**Records for the task:**
════════════════════
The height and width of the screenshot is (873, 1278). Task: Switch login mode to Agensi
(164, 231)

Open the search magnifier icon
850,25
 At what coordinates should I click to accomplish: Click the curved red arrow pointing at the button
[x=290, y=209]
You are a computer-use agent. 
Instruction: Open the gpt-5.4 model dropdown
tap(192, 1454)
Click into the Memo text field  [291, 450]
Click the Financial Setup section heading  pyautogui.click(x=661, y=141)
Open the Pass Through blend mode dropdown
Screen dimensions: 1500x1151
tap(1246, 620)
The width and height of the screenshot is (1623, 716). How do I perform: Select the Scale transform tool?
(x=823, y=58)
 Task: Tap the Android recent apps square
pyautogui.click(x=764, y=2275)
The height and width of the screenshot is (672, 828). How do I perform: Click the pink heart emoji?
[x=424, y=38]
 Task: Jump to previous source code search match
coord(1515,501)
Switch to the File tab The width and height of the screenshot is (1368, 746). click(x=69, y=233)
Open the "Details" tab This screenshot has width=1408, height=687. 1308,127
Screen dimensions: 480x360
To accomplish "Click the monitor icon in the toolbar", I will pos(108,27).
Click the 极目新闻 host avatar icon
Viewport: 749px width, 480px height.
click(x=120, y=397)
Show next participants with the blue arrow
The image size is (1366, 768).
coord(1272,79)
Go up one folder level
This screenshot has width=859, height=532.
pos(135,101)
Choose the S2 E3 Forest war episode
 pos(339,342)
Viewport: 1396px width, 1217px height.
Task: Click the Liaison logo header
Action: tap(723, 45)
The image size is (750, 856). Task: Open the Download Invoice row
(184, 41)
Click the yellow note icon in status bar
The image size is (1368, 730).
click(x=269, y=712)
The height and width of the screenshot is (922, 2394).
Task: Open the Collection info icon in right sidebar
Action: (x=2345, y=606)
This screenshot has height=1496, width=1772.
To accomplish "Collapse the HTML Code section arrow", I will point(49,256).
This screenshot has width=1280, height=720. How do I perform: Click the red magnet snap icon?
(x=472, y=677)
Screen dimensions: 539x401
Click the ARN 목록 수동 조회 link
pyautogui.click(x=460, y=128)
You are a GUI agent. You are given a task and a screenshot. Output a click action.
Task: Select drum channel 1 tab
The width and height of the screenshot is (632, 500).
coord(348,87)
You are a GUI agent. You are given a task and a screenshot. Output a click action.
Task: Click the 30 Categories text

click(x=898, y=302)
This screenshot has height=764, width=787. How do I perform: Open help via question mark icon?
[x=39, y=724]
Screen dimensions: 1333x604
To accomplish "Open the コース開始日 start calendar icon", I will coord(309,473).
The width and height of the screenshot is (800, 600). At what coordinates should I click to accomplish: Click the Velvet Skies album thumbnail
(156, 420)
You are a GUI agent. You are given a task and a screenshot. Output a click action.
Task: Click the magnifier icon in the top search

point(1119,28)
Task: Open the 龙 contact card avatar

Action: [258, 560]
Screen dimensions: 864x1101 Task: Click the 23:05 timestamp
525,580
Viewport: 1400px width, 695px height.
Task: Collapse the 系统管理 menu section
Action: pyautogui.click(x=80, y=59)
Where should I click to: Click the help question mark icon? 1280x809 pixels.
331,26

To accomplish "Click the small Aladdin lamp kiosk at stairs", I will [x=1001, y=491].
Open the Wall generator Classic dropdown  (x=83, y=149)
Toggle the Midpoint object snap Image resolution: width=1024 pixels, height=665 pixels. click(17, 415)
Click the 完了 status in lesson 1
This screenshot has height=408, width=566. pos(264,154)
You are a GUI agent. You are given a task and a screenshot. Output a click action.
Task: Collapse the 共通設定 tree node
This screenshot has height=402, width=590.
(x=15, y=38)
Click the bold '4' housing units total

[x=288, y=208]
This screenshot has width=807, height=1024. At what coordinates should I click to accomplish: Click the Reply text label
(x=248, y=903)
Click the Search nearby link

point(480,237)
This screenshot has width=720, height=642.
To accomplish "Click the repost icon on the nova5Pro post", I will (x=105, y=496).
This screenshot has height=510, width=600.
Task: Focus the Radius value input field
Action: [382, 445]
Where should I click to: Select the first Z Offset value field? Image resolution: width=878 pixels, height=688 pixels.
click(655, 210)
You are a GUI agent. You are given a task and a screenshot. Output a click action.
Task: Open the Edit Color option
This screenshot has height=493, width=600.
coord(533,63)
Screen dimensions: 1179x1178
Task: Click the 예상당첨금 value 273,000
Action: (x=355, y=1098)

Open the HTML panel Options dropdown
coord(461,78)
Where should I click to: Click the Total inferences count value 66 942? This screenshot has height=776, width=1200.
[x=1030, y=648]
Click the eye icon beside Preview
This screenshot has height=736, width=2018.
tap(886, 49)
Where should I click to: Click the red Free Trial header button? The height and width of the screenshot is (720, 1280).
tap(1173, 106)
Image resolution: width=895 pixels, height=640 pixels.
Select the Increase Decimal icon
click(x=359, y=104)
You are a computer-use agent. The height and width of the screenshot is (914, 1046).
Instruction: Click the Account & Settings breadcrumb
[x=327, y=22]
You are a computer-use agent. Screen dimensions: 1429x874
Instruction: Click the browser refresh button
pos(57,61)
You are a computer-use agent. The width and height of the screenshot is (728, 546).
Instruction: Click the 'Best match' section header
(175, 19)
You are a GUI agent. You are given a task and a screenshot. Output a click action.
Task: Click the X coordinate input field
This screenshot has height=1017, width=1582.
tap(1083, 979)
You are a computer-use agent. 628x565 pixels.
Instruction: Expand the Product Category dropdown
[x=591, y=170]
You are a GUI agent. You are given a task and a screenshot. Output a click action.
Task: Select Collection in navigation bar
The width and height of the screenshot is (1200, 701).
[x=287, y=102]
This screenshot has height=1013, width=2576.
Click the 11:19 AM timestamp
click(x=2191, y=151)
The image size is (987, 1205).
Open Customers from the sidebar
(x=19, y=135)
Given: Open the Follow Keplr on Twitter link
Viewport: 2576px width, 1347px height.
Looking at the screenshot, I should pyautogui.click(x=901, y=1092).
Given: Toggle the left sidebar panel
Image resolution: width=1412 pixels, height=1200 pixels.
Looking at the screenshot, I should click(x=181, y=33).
════════════════════
**Activity:**
Exactly reproduce the lines from the one containing "Image resolution: width=1412" through the end of the records, and only those lines.

**The answer:**
Image resolution: width=1412 pixels, height=1200 pixels.
Looking at the screenshot, I should click(x=181, y=33).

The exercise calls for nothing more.